━━━ SUPPLIED ENTRIES

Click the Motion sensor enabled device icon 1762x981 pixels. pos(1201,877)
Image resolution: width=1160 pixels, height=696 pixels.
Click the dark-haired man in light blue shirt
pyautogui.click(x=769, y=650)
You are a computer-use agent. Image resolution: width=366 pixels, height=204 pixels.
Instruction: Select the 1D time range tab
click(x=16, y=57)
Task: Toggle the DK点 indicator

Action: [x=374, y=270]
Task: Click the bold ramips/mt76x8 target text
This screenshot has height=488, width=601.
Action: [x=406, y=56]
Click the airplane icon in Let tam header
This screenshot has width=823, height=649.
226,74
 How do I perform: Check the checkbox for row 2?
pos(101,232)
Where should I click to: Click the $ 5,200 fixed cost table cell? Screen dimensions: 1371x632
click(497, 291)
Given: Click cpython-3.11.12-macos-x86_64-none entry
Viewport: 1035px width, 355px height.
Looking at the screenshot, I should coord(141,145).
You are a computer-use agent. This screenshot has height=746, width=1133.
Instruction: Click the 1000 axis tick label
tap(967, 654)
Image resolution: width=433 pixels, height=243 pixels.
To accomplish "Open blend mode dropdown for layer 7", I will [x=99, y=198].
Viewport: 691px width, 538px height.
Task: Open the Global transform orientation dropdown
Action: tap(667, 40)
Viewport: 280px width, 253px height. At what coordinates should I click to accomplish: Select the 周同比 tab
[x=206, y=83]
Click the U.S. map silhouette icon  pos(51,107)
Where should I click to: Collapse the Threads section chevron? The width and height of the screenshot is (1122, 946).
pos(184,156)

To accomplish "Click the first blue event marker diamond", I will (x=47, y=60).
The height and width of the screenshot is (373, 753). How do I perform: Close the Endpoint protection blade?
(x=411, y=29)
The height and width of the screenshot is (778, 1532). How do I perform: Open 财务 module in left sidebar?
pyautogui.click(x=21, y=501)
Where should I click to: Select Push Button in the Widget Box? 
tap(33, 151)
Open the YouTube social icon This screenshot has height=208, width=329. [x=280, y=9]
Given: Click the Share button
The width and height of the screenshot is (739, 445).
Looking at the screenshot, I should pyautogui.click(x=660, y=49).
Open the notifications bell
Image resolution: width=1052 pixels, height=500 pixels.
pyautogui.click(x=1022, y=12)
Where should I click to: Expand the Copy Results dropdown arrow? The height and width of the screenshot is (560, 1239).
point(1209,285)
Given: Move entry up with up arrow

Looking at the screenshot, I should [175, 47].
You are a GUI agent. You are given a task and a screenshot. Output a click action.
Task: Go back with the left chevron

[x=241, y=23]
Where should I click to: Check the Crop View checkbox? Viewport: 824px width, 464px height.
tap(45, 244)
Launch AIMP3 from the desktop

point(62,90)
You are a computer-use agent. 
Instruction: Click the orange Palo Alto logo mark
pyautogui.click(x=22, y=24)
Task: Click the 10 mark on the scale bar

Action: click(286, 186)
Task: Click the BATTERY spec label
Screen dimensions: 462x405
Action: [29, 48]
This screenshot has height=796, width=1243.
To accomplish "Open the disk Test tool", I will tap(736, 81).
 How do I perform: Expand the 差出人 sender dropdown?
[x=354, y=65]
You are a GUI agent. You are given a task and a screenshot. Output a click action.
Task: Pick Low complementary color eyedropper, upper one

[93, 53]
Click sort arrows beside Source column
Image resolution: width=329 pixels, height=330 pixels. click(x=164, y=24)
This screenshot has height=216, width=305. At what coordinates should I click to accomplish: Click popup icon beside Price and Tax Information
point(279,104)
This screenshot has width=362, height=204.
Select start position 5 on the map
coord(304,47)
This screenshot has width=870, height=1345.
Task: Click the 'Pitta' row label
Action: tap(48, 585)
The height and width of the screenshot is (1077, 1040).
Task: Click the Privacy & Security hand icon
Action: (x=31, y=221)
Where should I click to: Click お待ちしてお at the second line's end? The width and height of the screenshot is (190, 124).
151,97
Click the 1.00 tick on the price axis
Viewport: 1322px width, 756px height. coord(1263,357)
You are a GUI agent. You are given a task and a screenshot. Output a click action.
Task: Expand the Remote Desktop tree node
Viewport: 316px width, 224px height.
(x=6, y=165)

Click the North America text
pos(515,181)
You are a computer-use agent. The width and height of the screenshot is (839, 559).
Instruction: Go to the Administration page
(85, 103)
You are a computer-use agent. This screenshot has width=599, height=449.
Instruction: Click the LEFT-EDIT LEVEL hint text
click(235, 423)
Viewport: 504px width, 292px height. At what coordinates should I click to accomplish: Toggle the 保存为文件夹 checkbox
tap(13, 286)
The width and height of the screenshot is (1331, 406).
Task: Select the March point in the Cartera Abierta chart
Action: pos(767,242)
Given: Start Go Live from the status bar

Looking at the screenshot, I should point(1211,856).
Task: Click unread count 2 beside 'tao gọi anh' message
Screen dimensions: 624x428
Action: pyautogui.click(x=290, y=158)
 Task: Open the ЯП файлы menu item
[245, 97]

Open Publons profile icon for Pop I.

━━━━━━

ASSIGNMENT:
Reproduce the entries above in full, verbatim.

YOUR RESPONSE:
Click the Motion sensor enabled device icon 1762x981 pixels. pos(1201,877)
Image resolution: width=1160 pixels, height=696 pixels.
Click the dark-haired man in light blue shirt
pyautogui.click(x=769, y=650)
You are a computer-use agent. Image resolution: width=366 pixels, height=204 pixels.
Instruction: Select the 1D time range tab
click(x=16, y=57)
Task: Toggle the DK点 indicator

Action: [x=374, y=270]
Task: Click the bold ramips/mt76x8 target text
This screenshot has height=488, width=601.
Action: [x=406, y=56]
Click the airplane icon in Let tam header
This screenshot has width=823, height=649.
226,74
 How do I perform: Check the checkbox for row 2?
pos(101,232)
Where should I click to: Click the $ 5,200 fixed cost table cell? Screen dimensions: 1371x632
click(497, 291)
Given: Click cpython-3.11.12-macos-x86_64-none entry
Viewport: 1035px width, 355px height.
Looking at the screenshot, I should coord(141,145).
You are a computer-use agent. This screenshot has height=746, width=1133.
Instruction: Click the 1000 axis tick label
tap(967, 654)
Image resolution: width=433 pixels, height=243 pixels.
To accomplish "Open blend mode dropdown for layer 7", I will [x=99, y=198].
Viewport: 691px width, 538px height.
Task: Open the Global transform orientation dropdown
Action: tap(667, 40)
Viewport: 280px width, 253px height. At what coordinates should I click to accomplish: Select the 周同比 tab
[x=206, y=83]
Click the U.S. map silhouette icon  pos(51,107)
Where should I click to: Collapse the Threads section chevron? The width and height of the screenshot is (1122, 946).
pos(184,156)

To accomplish "Click the first blue event marker diamond", I will (x=47, y=60).
The height and width of the screenshot is (373, 753). How do I perform: Close the Endpoint protection blade?
(x=411, y=29)
The height and width of the screenshot is (778, 1532). How do I perform: Open 财务 module in left sidebar?
pyautogui.click(x=21, y=501)
Where should I click to: Select Push Button in the Widget Box? 
tap(33, 151)
Open the YouTube social icon This screenshot has height=208, width=329. [x=280, y=9]
Given: Click the Share button
The width and height of the screenshot is (739, 445).
Looking at the screenshot, I should pyautogui.click(x=660, y=49).
Open the notifications bell
Image resolution: width=1052 pixels, height=500 pixels.
pyautogui.click(x=1022, y=12)
Where should I click to: Expand the Copy Results dropdown arrow? The height and width of the screenshot is (560, 1239).
point(1209,285)
Given: Move entry up with up arrow

Looking at the screenshot, I should [175, 47].
You are a GUI agent. You are given a task and a screenshot. Output a click action.
Task: Go back with the left chevron

[x=241, y=23]
Where should I click to: Check the Crop View checkbox? Viewport: 824px width, 464px height.
tap(45, 244)
Launch AIMP3 from the desktop

point(62,90)
You are a computer-use agent. 
Instruction: Click the orange Palo Alto logo mark
pyautogui.click(x=22, y=24)
Task: Click the 10 mark on the scale bar

Action: click(286, 186)
Task: Click the BATTERY spec label
Screen dimensions: 462x405
Action: [29, 48]
This screenshot has height=796, width=1243.
To accomplish "Open the disk Test tool", I will tap(736, 81).
 How do I perform: Expand the 差出人 sender dropdown?
[x=354, y=65]
You are a GUI agent. You are given a task and a screenshot. Output a click action.
Task: Pick Low complementary color eyedropper, upper one

[93, 53]
Click sort arrows beside Source column
Image resolution: width=329 pixels, height=330 pixels. click(x=164, y=24)
This screenshot has height=216, width=305. At what coordinates should I click to accomplish: Click popup icon beside Price and Tax Information
point(279,104)
This screenshot has width=362, height=204.
Select start position 5 on the map
coord(304,47)
This screenshot has width=870, height=1345.
Task: Click the 'Pitta' row label
Action: tap(48, 585)
The height and width of the screenshot is (1077, 1040).
Task: Click the Privacy & Security hand icon
Action: (x=31, y=221)
Where should I click to: Click お待ちしてお at the second line's end? The width and height of the screenshot is (190, 124).
151,97
Click the 1.00 tick on the price axis
Viewport: 1322px width, 756px height. coord(1263,357)
You are a GUI agent. You are given a task and a screenshot. Output a click action.
Task: Expand the Remote Desktop tree node
Viewport: 316px width, 224px height.
(x=6, y=165)

Click the North America text
pos(515,181)
You are a computer-use agent. The width and height of the screenshot is (839, 559).
Instruction: Go to the Administration page
(85, 103)
You are a computer-use agent. This screenshot has width=599, height=449.
Instruction: Click the LEFT-EDIT LEVEL hint text
click(235, 423)
Viewport: 504px width, 292px height. At what coordinates should I click to accomplish: Toggle the 保存为文件夹 checkbox
tap(13, 286)
The width and height of the screenshot is (1331, 406).
Task: Select the March point in the Cartera Abierta chart
Action: pos(767,242)
Given: Start Go Live from the status bar

Looking at the screenshot, I should point(1211,856).
Task: Click unread count 2 beside 'tao gọi anh' message
Screen dimensions: 624x428
Action: pyautogui.click(x=290, y=158)
 Task: Open the ЯП файлы menu item
[245, 97]

Open Publons profile icon for Pop I.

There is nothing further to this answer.